> _PROMPT_: Render the data from the line with "Task: Delete the log.fluentd.port property" to the line with "click(226, 561)" as a Markdown table with the columns Row and Line, skipping blank lines.

[Entries for finding words and elements]
==================================================

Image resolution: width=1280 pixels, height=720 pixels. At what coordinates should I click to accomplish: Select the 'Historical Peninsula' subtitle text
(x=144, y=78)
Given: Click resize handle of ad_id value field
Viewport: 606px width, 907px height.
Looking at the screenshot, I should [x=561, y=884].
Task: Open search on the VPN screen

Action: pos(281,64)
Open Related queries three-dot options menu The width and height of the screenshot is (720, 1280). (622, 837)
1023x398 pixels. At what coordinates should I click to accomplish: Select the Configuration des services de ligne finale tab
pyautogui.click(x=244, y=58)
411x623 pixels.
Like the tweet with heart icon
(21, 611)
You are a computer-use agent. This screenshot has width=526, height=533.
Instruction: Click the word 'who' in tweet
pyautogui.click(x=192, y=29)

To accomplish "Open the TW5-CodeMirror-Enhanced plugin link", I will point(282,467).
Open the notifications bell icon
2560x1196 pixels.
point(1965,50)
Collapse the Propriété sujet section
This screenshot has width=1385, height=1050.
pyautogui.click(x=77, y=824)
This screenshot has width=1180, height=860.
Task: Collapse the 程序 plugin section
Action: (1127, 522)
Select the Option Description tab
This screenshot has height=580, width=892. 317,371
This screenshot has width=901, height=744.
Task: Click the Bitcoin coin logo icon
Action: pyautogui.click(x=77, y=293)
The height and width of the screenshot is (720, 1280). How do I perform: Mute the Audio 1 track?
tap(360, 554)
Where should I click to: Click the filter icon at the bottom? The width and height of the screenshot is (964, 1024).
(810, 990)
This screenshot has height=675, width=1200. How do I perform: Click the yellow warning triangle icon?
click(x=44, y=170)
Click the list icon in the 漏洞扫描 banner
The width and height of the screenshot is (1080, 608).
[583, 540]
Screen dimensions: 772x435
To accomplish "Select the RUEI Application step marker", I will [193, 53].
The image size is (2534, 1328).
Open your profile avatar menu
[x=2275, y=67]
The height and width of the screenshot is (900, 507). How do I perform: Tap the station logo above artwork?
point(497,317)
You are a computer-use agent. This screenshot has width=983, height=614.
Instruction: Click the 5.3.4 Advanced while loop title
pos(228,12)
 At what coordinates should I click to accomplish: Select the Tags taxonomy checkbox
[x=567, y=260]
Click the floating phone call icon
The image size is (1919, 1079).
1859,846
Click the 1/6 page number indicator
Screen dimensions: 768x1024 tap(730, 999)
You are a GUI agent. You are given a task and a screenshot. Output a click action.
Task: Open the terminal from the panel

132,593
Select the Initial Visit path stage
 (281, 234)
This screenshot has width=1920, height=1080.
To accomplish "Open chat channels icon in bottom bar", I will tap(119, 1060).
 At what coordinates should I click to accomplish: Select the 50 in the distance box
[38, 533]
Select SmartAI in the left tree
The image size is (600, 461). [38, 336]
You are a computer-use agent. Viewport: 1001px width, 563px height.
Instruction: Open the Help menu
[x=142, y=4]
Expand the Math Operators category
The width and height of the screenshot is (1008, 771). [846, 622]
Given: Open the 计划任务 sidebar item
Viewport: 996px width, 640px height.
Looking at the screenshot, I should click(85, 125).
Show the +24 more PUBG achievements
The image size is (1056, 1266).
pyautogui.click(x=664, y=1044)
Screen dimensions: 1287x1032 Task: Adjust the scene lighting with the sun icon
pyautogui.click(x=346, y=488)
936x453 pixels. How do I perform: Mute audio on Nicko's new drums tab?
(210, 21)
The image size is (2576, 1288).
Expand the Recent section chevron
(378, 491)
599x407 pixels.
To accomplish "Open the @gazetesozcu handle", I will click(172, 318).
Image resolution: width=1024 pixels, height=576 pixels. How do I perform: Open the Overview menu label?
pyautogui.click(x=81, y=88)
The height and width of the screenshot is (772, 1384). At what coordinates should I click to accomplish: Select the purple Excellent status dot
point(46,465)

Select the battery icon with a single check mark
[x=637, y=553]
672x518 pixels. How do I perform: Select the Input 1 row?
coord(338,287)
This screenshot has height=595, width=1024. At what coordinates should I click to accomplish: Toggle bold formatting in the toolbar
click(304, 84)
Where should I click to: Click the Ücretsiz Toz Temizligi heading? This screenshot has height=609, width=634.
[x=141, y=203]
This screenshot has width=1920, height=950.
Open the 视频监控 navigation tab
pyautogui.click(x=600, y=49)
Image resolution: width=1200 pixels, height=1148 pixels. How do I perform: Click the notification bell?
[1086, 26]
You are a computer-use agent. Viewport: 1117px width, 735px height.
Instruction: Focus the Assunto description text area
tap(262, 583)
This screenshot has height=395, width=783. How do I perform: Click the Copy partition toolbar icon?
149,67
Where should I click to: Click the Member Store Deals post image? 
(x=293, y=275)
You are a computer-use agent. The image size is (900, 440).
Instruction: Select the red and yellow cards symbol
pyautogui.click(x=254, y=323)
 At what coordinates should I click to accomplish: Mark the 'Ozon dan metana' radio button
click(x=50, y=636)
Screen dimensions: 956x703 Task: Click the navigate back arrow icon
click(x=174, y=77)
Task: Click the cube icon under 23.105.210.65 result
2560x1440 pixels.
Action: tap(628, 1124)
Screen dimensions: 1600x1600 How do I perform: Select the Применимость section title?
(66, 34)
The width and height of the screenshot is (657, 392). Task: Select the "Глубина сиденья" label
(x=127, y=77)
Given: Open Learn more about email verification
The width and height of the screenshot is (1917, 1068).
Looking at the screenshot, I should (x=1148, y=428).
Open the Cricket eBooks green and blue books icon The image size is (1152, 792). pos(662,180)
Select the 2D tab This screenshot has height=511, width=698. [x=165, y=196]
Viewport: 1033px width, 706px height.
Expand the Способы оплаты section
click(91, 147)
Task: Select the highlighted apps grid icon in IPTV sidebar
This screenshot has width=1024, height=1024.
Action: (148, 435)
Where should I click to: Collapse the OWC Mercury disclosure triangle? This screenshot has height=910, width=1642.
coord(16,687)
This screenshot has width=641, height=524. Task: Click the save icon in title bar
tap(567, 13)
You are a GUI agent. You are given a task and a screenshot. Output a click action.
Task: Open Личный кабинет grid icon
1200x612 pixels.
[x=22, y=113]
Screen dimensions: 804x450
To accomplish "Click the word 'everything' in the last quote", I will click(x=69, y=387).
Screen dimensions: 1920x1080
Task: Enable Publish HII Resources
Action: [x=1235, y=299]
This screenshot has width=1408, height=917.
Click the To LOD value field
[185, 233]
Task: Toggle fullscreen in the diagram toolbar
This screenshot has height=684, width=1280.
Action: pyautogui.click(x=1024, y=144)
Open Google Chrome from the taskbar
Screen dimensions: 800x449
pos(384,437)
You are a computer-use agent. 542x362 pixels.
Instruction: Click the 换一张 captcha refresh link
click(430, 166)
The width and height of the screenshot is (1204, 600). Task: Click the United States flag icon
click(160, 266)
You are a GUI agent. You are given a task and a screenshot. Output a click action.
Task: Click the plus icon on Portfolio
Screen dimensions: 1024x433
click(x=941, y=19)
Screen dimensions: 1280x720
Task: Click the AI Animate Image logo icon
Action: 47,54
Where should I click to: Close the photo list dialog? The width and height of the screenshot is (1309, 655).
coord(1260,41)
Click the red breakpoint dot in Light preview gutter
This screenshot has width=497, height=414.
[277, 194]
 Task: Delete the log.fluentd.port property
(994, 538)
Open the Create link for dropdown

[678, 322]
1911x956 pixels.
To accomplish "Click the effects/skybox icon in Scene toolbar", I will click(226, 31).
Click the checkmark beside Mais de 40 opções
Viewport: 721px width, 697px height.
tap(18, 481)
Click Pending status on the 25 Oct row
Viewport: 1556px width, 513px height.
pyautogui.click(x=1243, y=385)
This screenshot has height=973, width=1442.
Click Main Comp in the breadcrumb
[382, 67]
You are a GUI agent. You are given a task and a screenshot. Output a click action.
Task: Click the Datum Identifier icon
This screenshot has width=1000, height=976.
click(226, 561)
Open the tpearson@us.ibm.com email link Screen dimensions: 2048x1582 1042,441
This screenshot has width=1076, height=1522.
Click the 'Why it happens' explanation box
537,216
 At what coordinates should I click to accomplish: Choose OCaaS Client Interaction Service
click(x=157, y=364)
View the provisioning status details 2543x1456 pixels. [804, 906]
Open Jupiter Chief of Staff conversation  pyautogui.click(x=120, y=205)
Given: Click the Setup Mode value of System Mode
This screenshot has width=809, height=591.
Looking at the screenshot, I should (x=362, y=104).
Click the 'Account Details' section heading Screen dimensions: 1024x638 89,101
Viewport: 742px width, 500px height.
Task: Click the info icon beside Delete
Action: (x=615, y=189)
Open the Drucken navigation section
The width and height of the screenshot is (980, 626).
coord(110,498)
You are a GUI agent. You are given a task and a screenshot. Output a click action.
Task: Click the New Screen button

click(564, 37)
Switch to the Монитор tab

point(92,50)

==================================================

> _TASK OUTPUT_:
| Row | Line |
|---|---|
| 1 |  Task: Delete the log.fluentd.port property |
| 2 | (994, 538) |
| 3 | Open the Create link for dropdown |
| 4 | [678, 322] |
| 5 | 1911x956 pixels. |
| 6 | To accomplish "Click the effects/skybox icon in Scene toolbar", I will click(226, 31). |
| 7 | Click the checkmark beside Mais de 40 opções |
| 8 | Viewport: 721px width, 697px height. |
| 9 | tap(18, 481) |
| 10 | Click Pending status on the 25 Oct row |
| 11 | Viewport: 1556px width, 513px height. |
| 12 | pyautogui.click(x=1243, y=385) |
| 13 | This screenshot has height=973, width=1442. |
| 14 | Click Main Comp in the breadcrumb |
| 15 | [382, 67] |
| 16 | You are a GUI agent. You are given a task and a screenshot. Output a click action. |
| 17 | Task: Click the Datum Identifier icon |
| 18 | This screenshot has width=1000, height=976. |
| 19 | click(226, 561) |